Why some aphids can't stand the heat

Mother Giving Birth
A pea aphid, Acyrthosiphon pisum, gives birth to a baby aphid. The red spots inside the mother are the eyes of baby aphids that still inside her. Credit: Copyright 2007 Nancy A. Moran

For pea aphids, the ability to go forth and multiply can depend on a single gene, according to new research. An overheated aphid with a mutation in that gene can't reproduce.

The gene isn't even in the insect -- it's in tiny symbiotic bacteria housed inside special cells inside the aphid.

"It's the first time a mutation in a symbiont has been shown to have a huge impact on host ecology," said Nancy A. Moran, Regents' Professor of ecology and evolutionary biology at The University of Arizona in Tucson. "One version of the gene is good if the aphids experience heat, and the other version is good if they are in cool conditions."

Neither organism can survive on its own. The Buchnera aphidicola bacteria, which cannot live on their own, supply the aphids, Acyrthosiphon pisum, with essential nutrients.

UA researchers Helen E. Dunbar, a senior research specialist, Alex C. C. Wilson, now at the University of Miami in Coral Gables, Fla., Nicole R. Ferguson, a member of UA's Undergraduate Biology Research Program, and Moran are publishing their findings in the May 2007 issue of PLoS Biology.

Their research paper is titled "Aphid Thermal Tolerance is Governed by a Point Mutation in Bacterial Symbionts." The research was funded by the National Science Foundation and the National Institutes of Health. Howard Hughes Medical Institute provides funding for the UA's Undergraduate Biology Research Program.

Aphids reproduce asexually, so juveniles are clones of their mothers. The symbiotic bacteria are passed on from mother to child. Moran's lab maintains colonies of aphids, each descended from a single ancestral aphid mother.

The scientists found the heat-intolerant gene by accident.

Wilson, then a UA postdoctoral fellow in Moran's lab, was testing the response of some aphid and bacterial genes from one aphid colony. The bacteria's ibpA gene codes for a protein, called a heat-shock protein, that protects the cell's innards from thermal damage.

Wilson expected all the ibpA genes from one colony to be the same.

She was surprised that, after aphids were heated for four hours, some of their symbiotic bacteria produced about 100 times more of the ibpA-encoded heat-shock protein than others.

"It was a huge difference," Moran said.

A piece of DNA called a promoter switches the ibpA gene on or off. The scientists found some of the bacteria had a disabling mutation in their promoters. Those bacteria could no longer manufacture much of the protective heat-shock protein and were therefore killed by the heat treatment.

In another experiment, the researchers gave a 95 F (35 C) heat treatment to aphids whose bacteria carried the mutated promoter, the regular promoter and to Tucson aphids. For each group, the team measured production of a molecule, RNA, that codes for the protective heat-shock protein.

Tucson genes produced three times more RNA than the normal genes from lab colony aphids.

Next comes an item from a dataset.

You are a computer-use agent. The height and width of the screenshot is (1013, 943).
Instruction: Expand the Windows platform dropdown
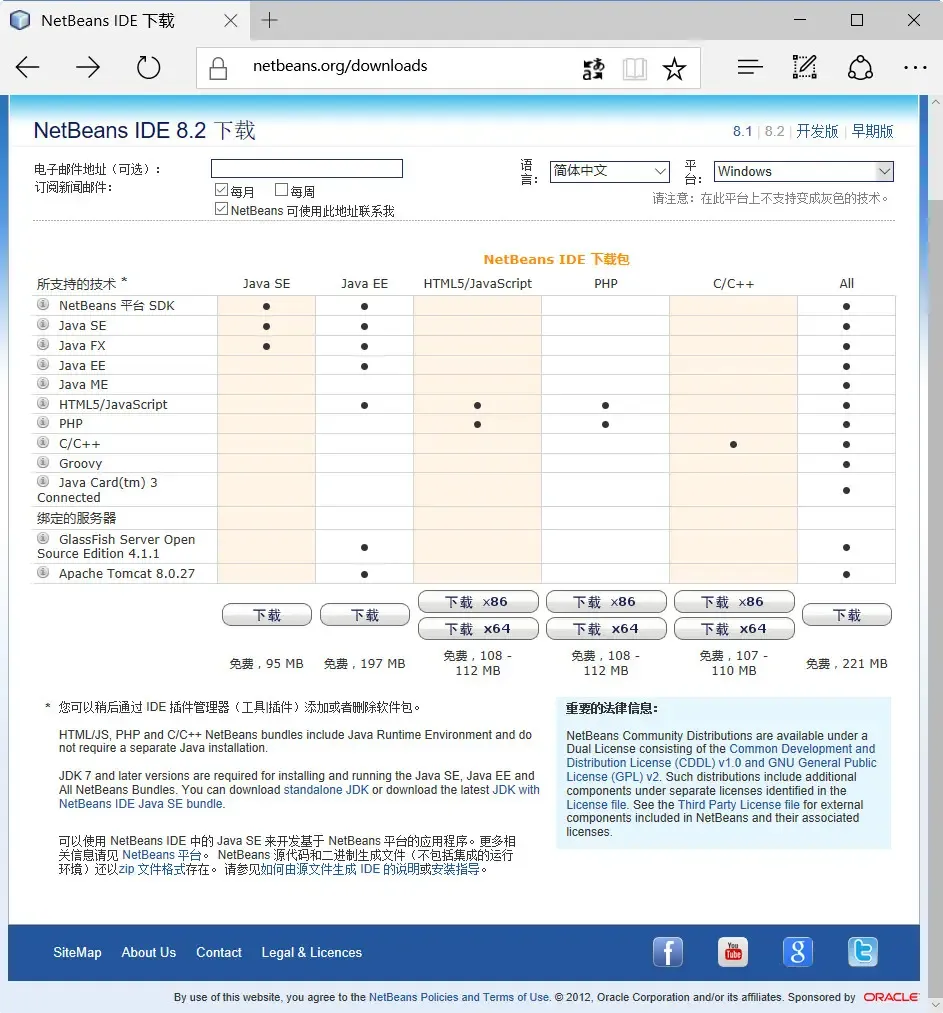(803, 171)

The lab colony genes produced about 50 times more than did the genes carrying the mutated promoter.

Aphids proliferate in the summer, and their predator defense can expose them to additional heat.

"When one is bitten, it releases an alarm pheromone and the others all jump off the plant," Moran said. The ground can be more than 20 degrees Fahrenheit warmer than the cool, shady plant.

To test the effect of heat on aphids themselves, the scientists subjected juveniles to 95 F (35 C) for four hours.

The heat-treated aphids hosting bacteria with mutated promoters lived, but didn't reproduce.

"The heat shock kills the bacteria very quickly, although it doesn't kill the aphid," Dunbar said. "But she's sterilized and doesn't have any babies."

The bacteria provide nutrients essential for aphid reproduction.

Conversely, aphids with bacteria with the mutated promoter reproduced faster at the temperatures, 60-68 F (15 - 20 C), at which aphids are maintained in the lab.

Results from wild aphids suggest the genetic makeup of a pea aphid's bacteria depends on climate. Bacteria from Tucson aphids all had heat-tolerant promoters. Bacteria from Michigan or New York state aphids were five to seven times more likely to have the heat-intolerant, mutated promoter.

The two promoters are barely different -- the heat-sensitive version has 10 adenine molecules in a row, and the other has 11.

"The presence or absence of one (adenine) has a huge effect on how well the host does, how well it can survive and reproduce at different temperatures," Moran said.

When a bacterial cell reproduces, a new DNA molecule is copied from the original. But the many adenine molecules in a row makes it easier for a mistake to delete or insert an adenine, causing a mutation, Moran said.

Pea aphids, native to Europe, are now found worldwide. Many other species of insects have similar symbiotic relationships with bacteria. Such easy-to-arise mutations in symbiotic bacteria could explain how some insect pests can expand into new environments, Moran and Dunbar said.

Moran's next step is working with researchers in Wisconsin to see how the bacterial gene variants affect aphids in the field.